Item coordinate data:
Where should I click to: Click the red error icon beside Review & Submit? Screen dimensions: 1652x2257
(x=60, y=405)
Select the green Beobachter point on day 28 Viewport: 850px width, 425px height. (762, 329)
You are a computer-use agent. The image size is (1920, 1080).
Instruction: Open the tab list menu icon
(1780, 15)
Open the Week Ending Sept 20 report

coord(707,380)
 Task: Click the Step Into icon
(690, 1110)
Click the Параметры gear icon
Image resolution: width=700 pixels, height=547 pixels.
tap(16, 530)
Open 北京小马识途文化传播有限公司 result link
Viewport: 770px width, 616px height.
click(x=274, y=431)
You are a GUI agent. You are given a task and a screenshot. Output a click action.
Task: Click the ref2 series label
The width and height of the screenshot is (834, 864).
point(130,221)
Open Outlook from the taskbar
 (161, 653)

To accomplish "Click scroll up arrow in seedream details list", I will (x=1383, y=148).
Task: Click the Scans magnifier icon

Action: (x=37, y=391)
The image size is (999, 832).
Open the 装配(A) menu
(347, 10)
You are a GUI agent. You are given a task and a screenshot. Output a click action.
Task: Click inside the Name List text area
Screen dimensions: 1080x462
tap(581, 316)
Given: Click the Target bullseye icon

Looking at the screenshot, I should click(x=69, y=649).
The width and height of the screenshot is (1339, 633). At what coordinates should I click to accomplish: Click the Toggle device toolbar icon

# [What to do]
Write out the lines from the one containing "The image size is (999, 832)." through the end of the items, keeping every character as it appears.

# [Correct response]
The image size is (999, 832).
Open the 装配(A) menu
(347, 10)
You are a GUI agent. You are given a task and a screenshot. Output a click action.
Task: Click inside the Name List text area
Screen dimensions: 1080x462
tap(581, 316)
Given: Click the Target bullseye icon

Looking at the screenshot, I should click(x=69, y=649).
The width and height of the screenshot is (1339, 633). At what coordinates should I click to accomplish: Click the Toggle device toolbar icon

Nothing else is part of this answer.